__Exercise materials__:
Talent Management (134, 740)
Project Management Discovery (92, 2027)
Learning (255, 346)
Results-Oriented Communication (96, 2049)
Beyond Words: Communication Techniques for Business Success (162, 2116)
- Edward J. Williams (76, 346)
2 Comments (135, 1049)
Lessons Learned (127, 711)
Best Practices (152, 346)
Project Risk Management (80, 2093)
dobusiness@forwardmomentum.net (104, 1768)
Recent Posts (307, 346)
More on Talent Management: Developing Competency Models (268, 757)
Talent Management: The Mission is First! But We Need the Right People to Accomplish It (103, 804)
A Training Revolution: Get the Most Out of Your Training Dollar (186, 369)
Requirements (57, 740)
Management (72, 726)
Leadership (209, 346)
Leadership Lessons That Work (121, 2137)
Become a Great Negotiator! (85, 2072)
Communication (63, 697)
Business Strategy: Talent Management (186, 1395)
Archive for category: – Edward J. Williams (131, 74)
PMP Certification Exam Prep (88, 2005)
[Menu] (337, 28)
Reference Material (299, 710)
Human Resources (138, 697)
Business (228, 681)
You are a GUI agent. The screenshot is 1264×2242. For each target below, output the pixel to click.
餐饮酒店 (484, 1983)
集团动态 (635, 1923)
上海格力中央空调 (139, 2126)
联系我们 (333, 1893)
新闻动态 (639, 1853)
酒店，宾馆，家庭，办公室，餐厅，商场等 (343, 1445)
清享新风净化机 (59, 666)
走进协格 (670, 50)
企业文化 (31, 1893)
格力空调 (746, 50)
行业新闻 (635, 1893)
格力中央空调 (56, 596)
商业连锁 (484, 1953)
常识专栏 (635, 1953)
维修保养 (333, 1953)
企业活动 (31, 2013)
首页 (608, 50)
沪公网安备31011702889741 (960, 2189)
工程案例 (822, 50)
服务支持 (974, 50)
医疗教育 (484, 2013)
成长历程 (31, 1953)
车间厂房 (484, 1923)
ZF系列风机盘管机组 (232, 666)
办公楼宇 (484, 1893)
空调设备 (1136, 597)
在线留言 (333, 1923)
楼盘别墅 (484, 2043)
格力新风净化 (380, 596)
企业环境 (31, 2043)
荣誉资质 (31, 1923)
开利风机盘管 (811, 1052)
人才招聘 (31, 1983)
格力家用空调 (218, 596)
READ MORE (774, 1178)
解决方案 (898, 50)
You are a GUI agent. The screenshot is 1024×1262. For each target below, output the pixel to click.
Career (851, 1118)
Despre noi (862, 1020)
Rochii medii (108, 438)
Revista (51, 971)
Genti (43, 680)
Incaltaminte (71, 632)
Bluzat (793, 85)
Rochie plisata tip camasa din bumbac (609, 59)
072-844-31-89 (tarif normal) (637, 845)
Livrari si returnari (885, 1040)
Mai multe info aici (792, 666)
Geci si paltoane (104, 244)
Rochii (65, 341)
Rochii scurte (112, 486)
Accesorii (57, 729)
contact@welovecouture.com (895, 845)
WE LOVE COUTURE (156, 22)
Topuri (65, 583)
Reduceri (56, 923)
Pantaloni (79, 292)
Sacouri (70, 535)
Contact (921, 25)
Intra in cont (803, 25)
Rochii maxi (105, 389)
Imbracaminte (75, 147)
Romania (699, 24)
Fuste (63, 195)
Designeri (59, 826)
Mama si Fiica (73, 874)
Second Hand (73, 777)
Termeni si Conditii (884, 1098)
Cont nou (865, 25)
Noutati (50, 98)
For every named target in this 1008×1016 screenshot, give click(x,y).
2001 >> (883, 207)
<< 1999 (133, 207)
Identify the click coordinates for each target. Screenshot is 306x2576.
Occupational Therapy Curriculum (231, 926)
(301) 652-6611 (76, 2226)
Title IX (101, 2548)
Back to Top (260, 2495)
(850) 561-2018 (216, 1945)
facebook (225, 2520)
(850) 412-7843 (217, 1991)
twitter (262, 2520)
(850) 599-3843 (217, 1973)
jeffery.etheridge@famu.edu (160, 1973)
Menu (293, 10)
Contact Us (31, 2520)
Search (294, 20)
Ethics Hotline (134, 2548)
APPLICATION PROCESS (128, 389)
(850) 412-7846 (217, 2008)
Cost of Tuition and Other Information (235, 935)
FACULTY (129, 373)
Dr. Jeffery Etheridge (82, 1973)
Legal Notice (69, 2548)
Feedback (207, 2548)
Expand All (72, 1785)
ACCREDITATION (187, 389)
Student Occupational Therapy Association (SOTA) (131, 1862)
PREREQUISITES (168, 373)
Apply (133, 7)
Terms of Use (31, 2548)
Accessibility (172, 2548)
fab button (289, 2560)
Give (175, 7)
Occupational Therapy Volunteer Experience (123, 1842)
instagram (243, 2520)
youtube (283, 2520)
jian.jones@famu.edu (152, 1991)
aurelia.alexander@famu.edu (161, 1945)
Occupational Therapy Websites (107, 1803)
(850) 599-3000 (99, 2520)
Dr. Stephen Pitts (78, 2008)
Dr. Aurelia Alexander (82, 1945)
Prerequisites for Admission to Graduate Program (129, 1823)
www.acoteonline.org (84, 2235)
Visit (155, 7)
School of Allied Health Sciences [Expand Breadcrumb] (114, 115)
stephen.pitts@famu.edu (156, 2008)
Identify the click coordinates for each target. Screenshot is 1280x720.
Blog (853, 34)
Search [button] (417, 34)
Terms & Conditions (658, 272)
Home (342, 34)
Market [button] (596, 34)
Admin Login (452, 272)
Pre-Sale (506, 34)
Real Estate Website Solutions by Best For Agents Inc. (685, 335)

__What you need to do__:
Rewrite all of the records above, substituting "Talent Development" for each occurrence of "Talent Management" and leaving everything else unchanged.

__Expected answer__:
Talent Development (134, 740)
Project Management Discovery (92, 2027)
Learning (255, 346)
Results-Oriented Communication (96, 2049)
Beyond Words: Communication Techniques for Business Success (162, 2116)
- Edward J. Williams (76, 346)
2 Comments (135, 1049)
Lessons Learned (127, 711)
Best Practices (152, 346)
Project Risk Management (80, 2093)
dobusiness@forwardmomentum.net (104, 1768)
Recent Posts (307, 346)
More on Talent Development: Developing Competency Models (268, 757)
Talent Development: The Mission is First! But We Need the Right People to Accomplish It (103, 804)
A Training Revolution: Get the Most Out of Your Training Dollar (186, 369)
Requirements (57, 740)
Management (72, 726)
Leadership (209, 346)
Leadership Lessons That Work (121, 2137)
Become a Great Negotiator! (85, 2072)
Communication (63, 697)
Business Strategy: Talent Development (186, 1395)
Archive for category: – Edward J. Williams (131, 74)
PMP Certification Exam Prep (88, 2005)
[Menu] (337, 28)
Reference Material (299, 710)
Human Resources (138, 697)
Business (228, 681)
You are a GUI agent. The screenshot is 1264×2242. For each target below, output the pixel to click.
餐饮酒店 (484, 1983)
集团动态 (635, 1923)
上海格力中央空调 (139, 2126)
联系我们 (333, 1893)
新闻动态 (639, 1853)
酒店，宾馆，家庭，办公室，餐厅，商场等 (343, 1445)
清享新风净化机 (59, 666)
走进协格 (670, 50)
企业文化 (31, 1893)
格力空调 (746, 50)
行业新闻 (635, 1893)
格力中央空调 (56, 596)
商业连锁 (484, 1953)
常识专栏 (635, 1953)
维修保养 (333, 1953)
企业活动 (31, 2013)
首页 (608, 50)
沪公网安备31011702889741 (960, 2189)
工程案例 (822, 50)
服务支持 (974, 50)
医疗教育 (484, 2013)
成长历程 (31, 1953)
车间厂房 (484, 1923)
ZF系列风机盘管机组 (232, 666)
办公楼宇 (484, 1893)
空调设备 (1136, 597)
在线留言 (333, 1923)
楼盘别墅 (484, 2043)
格力新风净化 (380, 596)
企业环境 (31, 2043)
荣誉资质 (31, 1923)
开利风机盘管 (811, 1052)
人才招聘 (31, 1983)
格力家用空调 (218, 596)
READ MORE (774, 1178)
解决方案 (898, 50)
You are a GUI agent. The screenshot is 1024×1262. For each target below, output the pixel to click.
Career (851, 1118)
Despre noi (862, 1020)
Rochii medii (108, 438)
Revista (51, 971)
Genti (43, 680)
Incaltaminte (71, 632)
Bluzat (793, 85)
Rochie plisata tip camasa din bumbac (609, 59)
072-844-31-89 (tarif normal) (637, 845)
Livrari si returnari (885, 1040)
Mai multe info aici (792, 666)
Geci si paltoane (104, 244)
Rochii (65, 341)
Rochii scurte (112, 486)
Accesorii (57, 729)
contact@welovecouture.com (895, 845)
WE LOVE COUTURE (156, 22)
Topuri (65, 583)
Reduceri (56, 923)
Pantaloni (79, 292)
Sacouri (70, 535)
Contact (921, 25)
Intra in cont (803, 25)
Rochii maxi (105, 389)
Imbracaminte (75, 147)
Romania (699, 24)
Fuste (63, 195)
Designeri (59, 826)
Mama si Fiica (73, 874)
Second Hand (73, 777)
Termeni si Conditii (884, 1098)
Cont nou (865, 25)
Noutati (50, 98)
For every named target in this 1008×1016 screenshot, give click(x,y).
2001 >> (883, 207)
<< 1999 (133, 207)
Identify the click coordinates for each target. Screenshot is 306x2576.
Occupational Therapy Curriculum (231, 926)
(301) 652-6611 (76, 2226)
Title IX (101, 2548)
Back to Top (260, 2495)
(850) 561-2018 (216, 1945)
facebook (225, 2520)
(850) 412-7843 (217, 1991)
twitter (262, 2520)
(850) 599-3843 (217, 1973)
jeffery.etheridge@famu.edu (160, 1973)
Menu (293, 10)
Contact Us (31, 2520)
Search (294, 20)
Ethics Hotline (134, 2548)
APPLICATION PROCESS (128, 389)
(850) 412-7846 (217, 2008)
Cost of Tuition and Other Information (235, 935)
FACULTY (129, 373)
Dr. Jeffery Etheridge (82, 1973)
Legal Notice (69, 2548)
Feedback (207, 2548)
Expand All (72, 1785)
ACCREDITATION (187, 389)
Student Occupational Therapy Association (SOTA) (131, 1862)
PREREQUISITES (168, 373)
Apply (133, 7)
Terms of Use (31, 2548)
Accessibility (172, 2548)
fab button (289, 2560)
Give (175, 7)
Occupational Therapy Volunteer Experience (123, 1842)
instagram (243, 2520)
youtube (283, 2520)
jian.jones@famu.edu (152, 1991)
aurelia.alexander@famu.edu (161, 1945)
Occupational Therapy Websites (107, 1803)
(850) 599-3000 (99, 2520)
Dr. Stephen Pitts (78, 2008)
Dr. Aurelia Alexander (82, 1945)
Prerequisites for Admission to Graduate Program (129, 1823)
www.acoteonline.org (84, 2235)
Visit (155, 7)
School of Allied Health Sciences [Expand Breadcrumb] (114, 115)
stephen.pitts@famu.edu (156, 2008)
Identify the click coordinates for each target. Screenshot is 1280x720.
Blog (853, 34)
Search [button] (417, 34)
Terms & Conditions (658, 272)
Home (342, 34)
Market [button] (596, 34)
Admin Login (452, 272)
Pre-Sale (506, 34)
Real Estate Website Solutions by Best For Agents Inc. (685, 335)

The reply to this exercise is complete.